Related: Iran, biblical realism, and perpetual war.
A different take: Perry Bacon's reflections on the politics of the Venezuela raid.
Timothy Snyder on the raid, its precedents and implications. (Link in original.)
In invading Ukraine, Putin deliberately exploited the language of law, claiming that his aggression was justified by the UN Charter. The point was not to affirm but to ridicule the principles of international law. Russia has worked hard to create a world in which everyone treats international law as a joke. The American government made no effort to justify its extraction of Maduro in terms of international law, which is an obvious Russian intellectual victory—even if the Kremlin itself might be displeased by the consequences in this particular case.
Also, Nataliya Gumenyuk on the war in Ukraine, via Timothy Snyder: What if Trump wants Goliath to win?

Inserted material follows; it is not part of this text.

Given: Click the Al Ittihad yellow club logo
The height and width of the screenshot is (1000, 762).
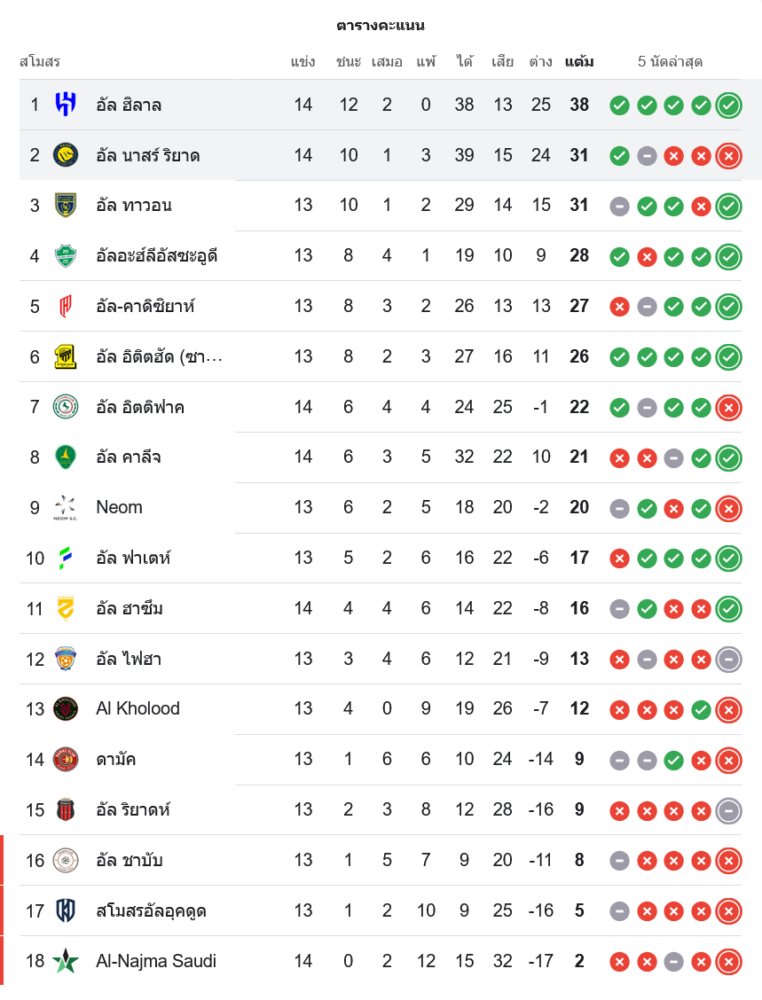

On Renee Nicole Good and the smear campaign: First the shooting. Then the lies.
Administration officials’ indifference to facts, to due process, to the dignity of the deceased, and to basic human decency is remarkable. They could have pleaded for patience and said the incident would be investigated—the standard response in such circumstances. They could have even done so while defending the federal agents they have deployed to terrorize areas they perceive as Democratic Party enclaves. Instead, they proceeded to make ostentatiously dishonest statements that they knew would be contradicted by the video evidence available to anyone with eyes to see it.

Quakers Rock the Midwest: Western and Wilmington Yearly Meetings and the New Association of Friends present a retreat for 8th-12th graders, January 16-19, at Evanston (Illinois) Friends Meeting.
Greg Morgan (Elder Chaplain), Gabby, and hope.
Nancy Thomas's unexpected adventure. (Best wishes, Nancy!) And her Advent poems part 4, "The Star" and "Refugees."
Corey Harris, "Didn't My Lord Deliver Daniel?"
1 comment:
How can we answer the question as to whether we are safer? We're less than a week into the beginning of ???? What happens now? Is there peace in Venezuela and a large number of people there happy because the US is spending many tens of billions of dollars to restore their oil fields? Is there conflict over who rules, and attacks on Americans and US property because fair is fair?
We don't know whether we are safer a week or a month or a year or a decade from now, we only know what we see.
Trump wants to conquer. Trump wants a ballroom of gold larger than the White House. Trump wants nice marble for the ballroom. Trump wants control of the income from Guatemalan oil to do with as he wishes, perhaps bribe Greenlanders with $6 billion once the income is that high, or who knows, but grift will absolutely be involved? Trump doesn't appear to see the need to share with or consult with Congress. Rubio wants to conquer Cuba because his parents who came to the US before Castro took over filled his head with the evils they experienced under communism there. Miller wants to establish that Venezuelans are monsters and we need to deport them all, or?
What has Trump ever done that came out well, with the people around him safer?